__WHAT YOU HAVE TO DO__
Using the data that follows, output only the lines from the line with "This screenshot has" up to and including the line with "Task: Open clocktool", exactly, leaving pictures aside.

__TASK INPUTS__
▶

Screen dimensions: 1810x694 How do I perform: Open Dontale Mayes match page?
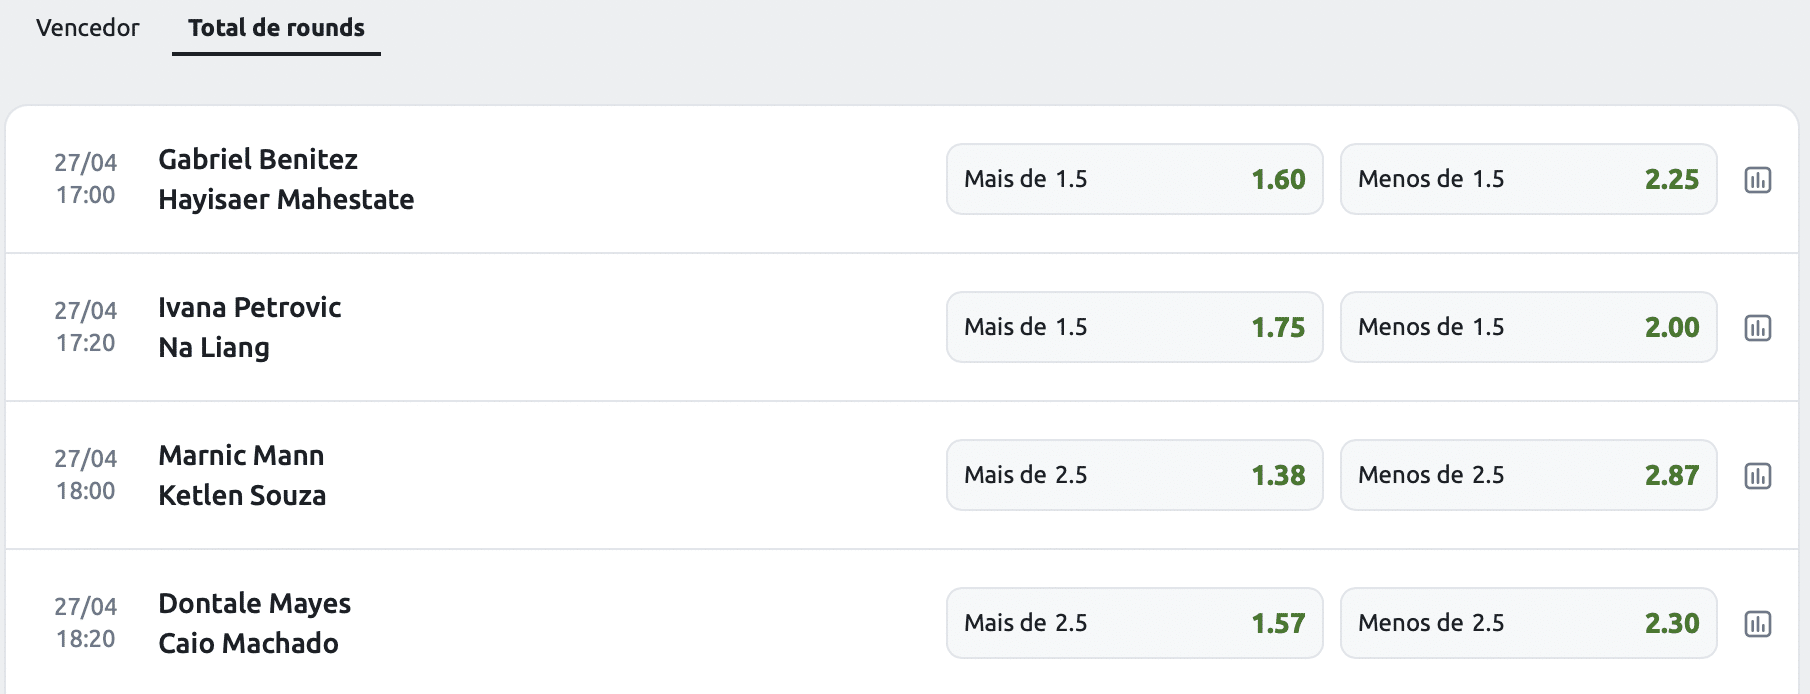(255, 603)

◀
▶

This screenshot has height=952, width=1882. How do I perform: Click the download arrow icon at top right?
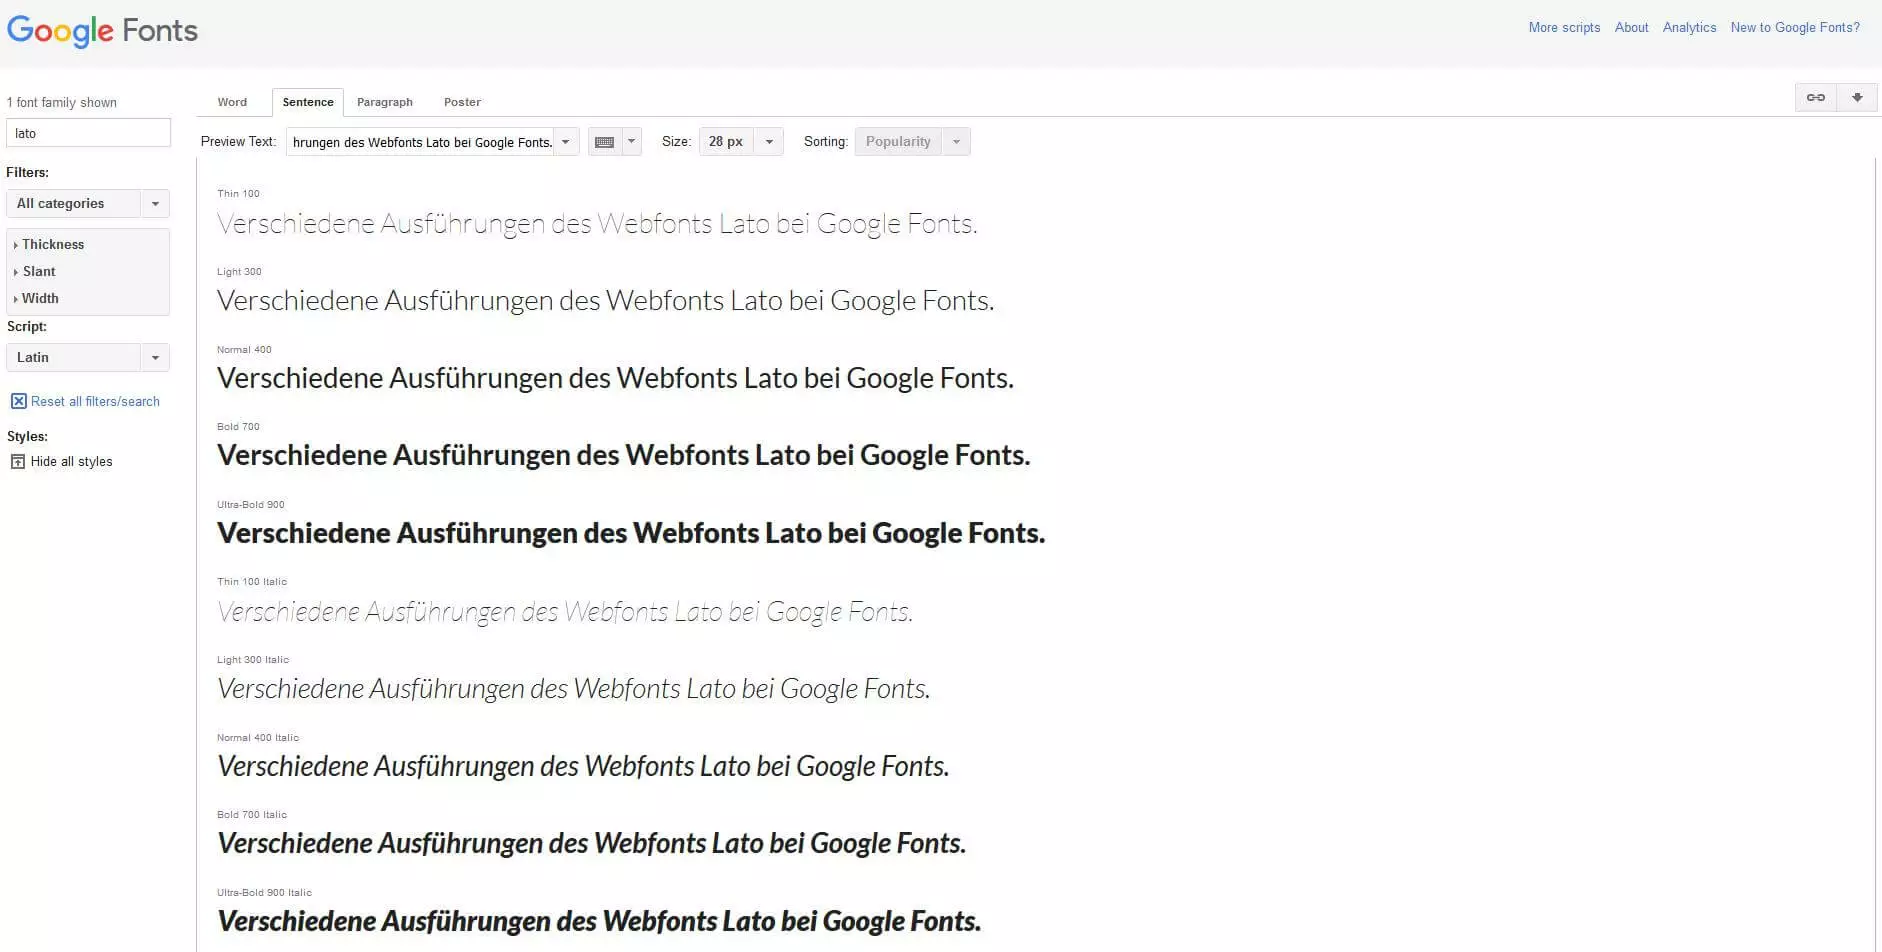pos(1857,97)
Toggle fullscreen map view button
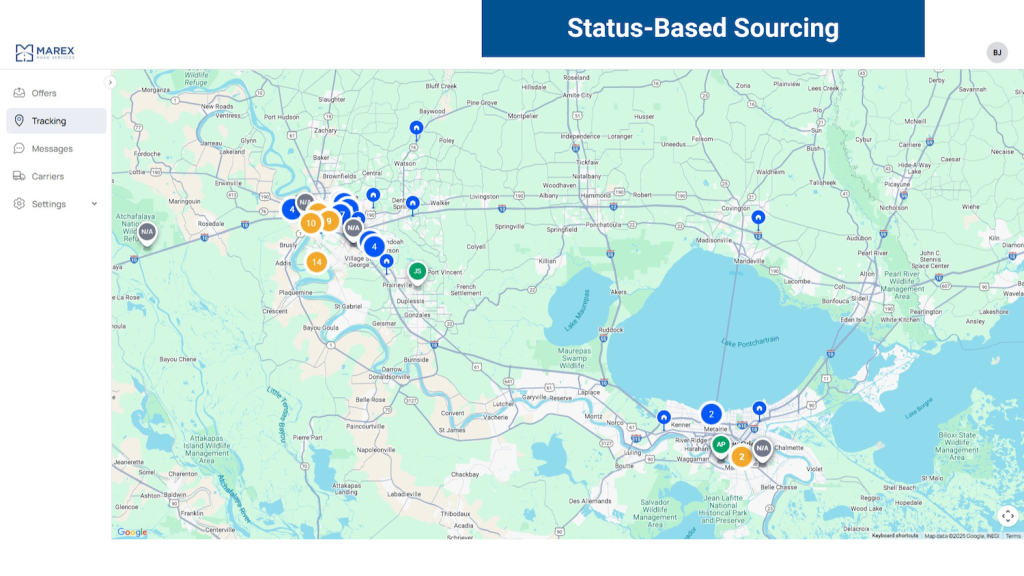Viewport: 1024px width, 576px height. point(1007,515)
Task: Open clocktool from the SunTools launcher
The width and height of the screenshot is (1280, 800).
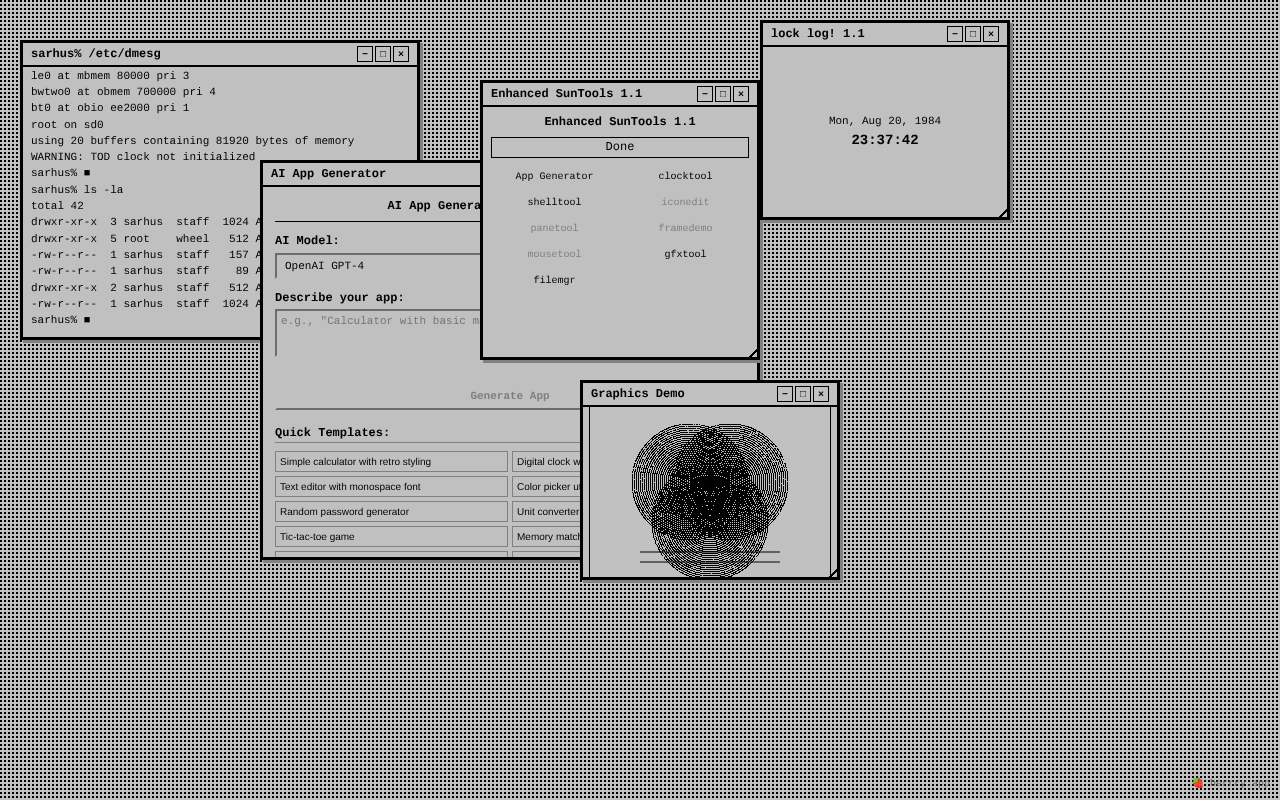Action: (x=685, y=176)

◀

__THE COMPLETED TASK__
This screenshot has height=952, width=1882. How do I perform: Click the download arrow icon at top right?
pos(1857,97)
Toggle fullscreen map view button
Viewport: 1024px width, 576px height. point(1007,515)
Task: Open clocktool from the SunTools launcher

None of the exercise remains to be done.